▸ **Task objective**
Transcribe all of the data verbatim, please, and leave out its pictures.

[Collected data entries]
"""
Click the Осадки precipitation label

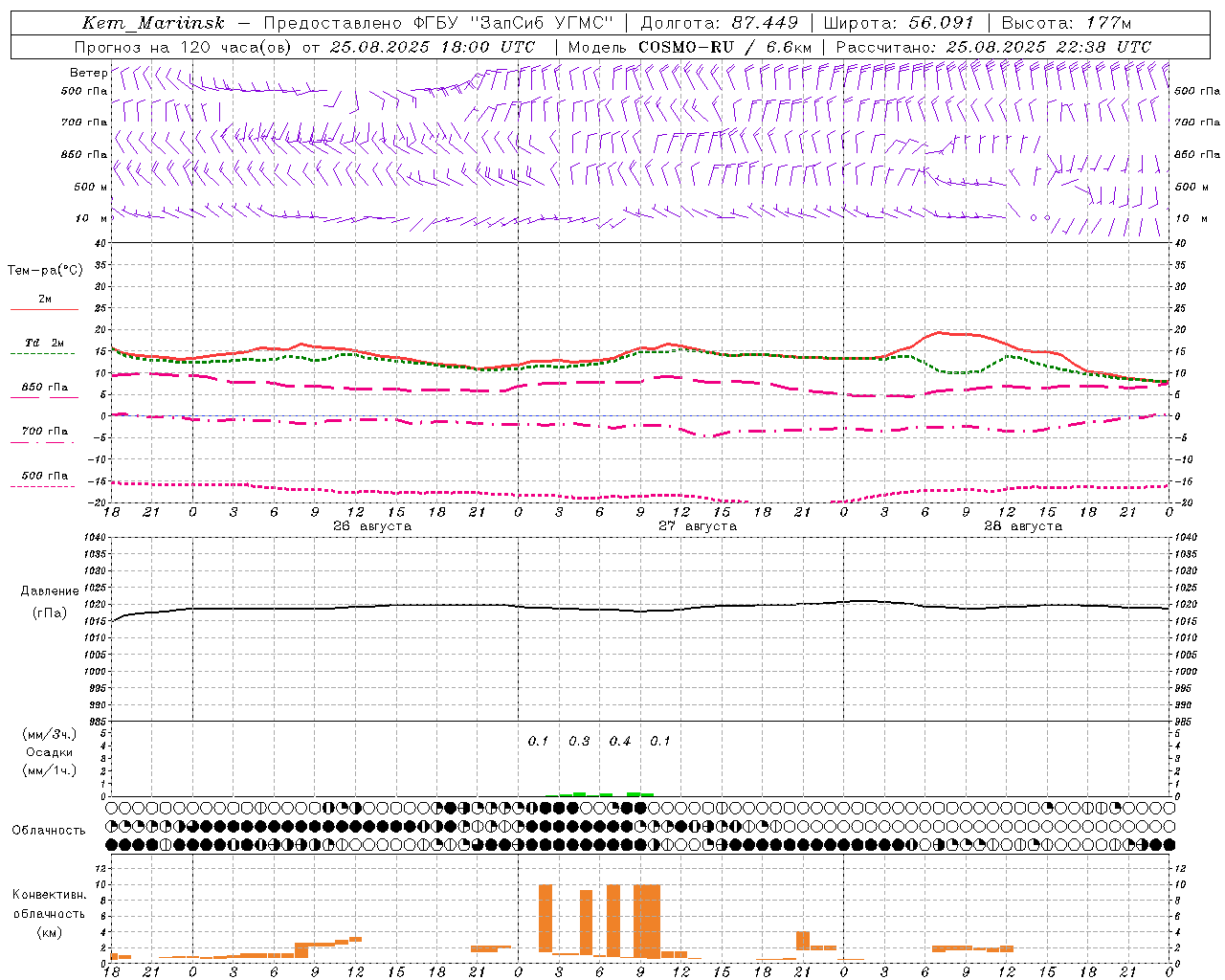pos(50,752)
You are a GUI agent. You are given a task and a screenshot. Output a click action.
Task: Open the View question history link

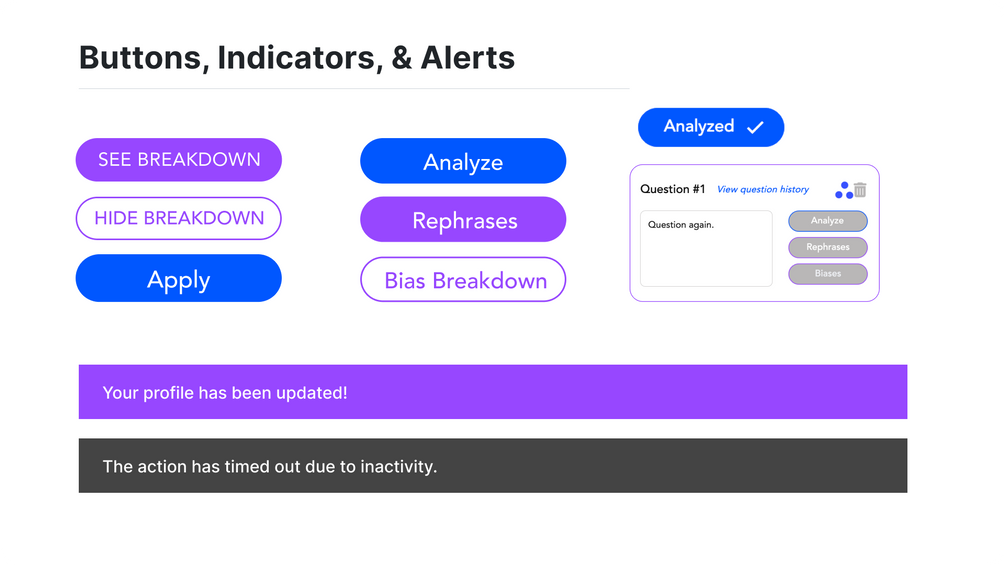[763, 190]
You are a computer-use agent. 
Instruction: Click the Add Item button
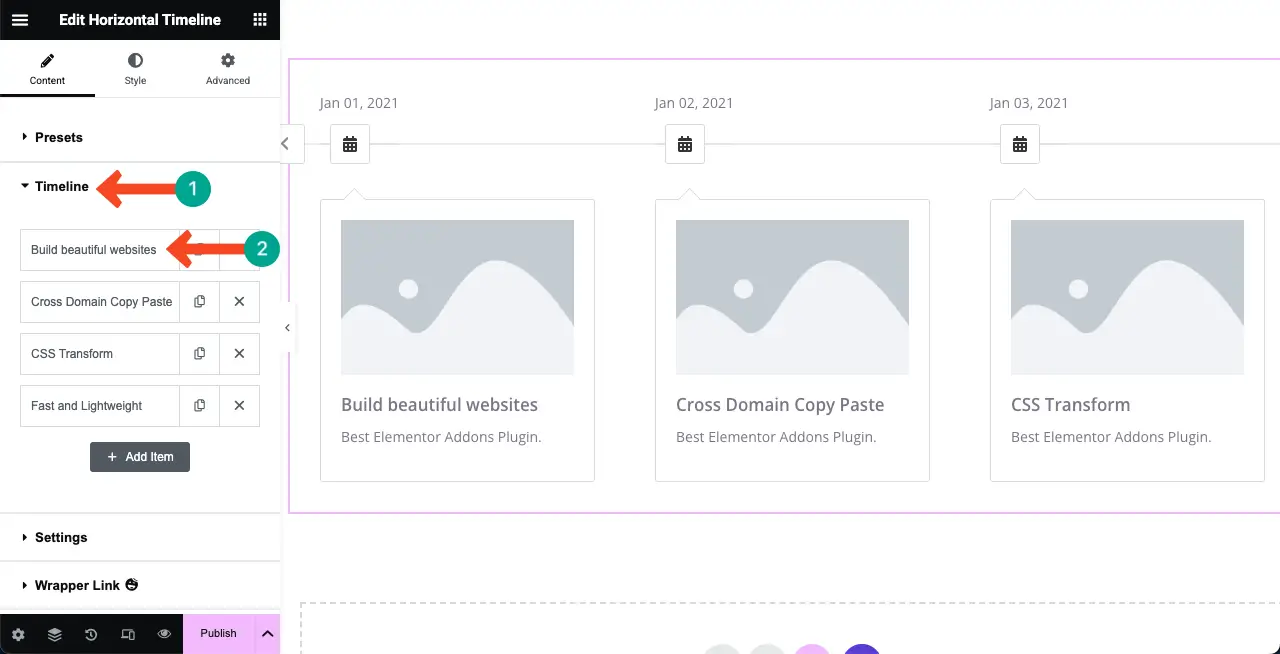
"""
▸ **Answer to this task**
Click the Осадки precipitation label

pos(50,752)
You are a GUI agent. You are given a task and a screenshot. Output a click action.
Task: Open the View question history link

[763, 190]
You are a computer-use agent. 
Instruction: Click the Add Item button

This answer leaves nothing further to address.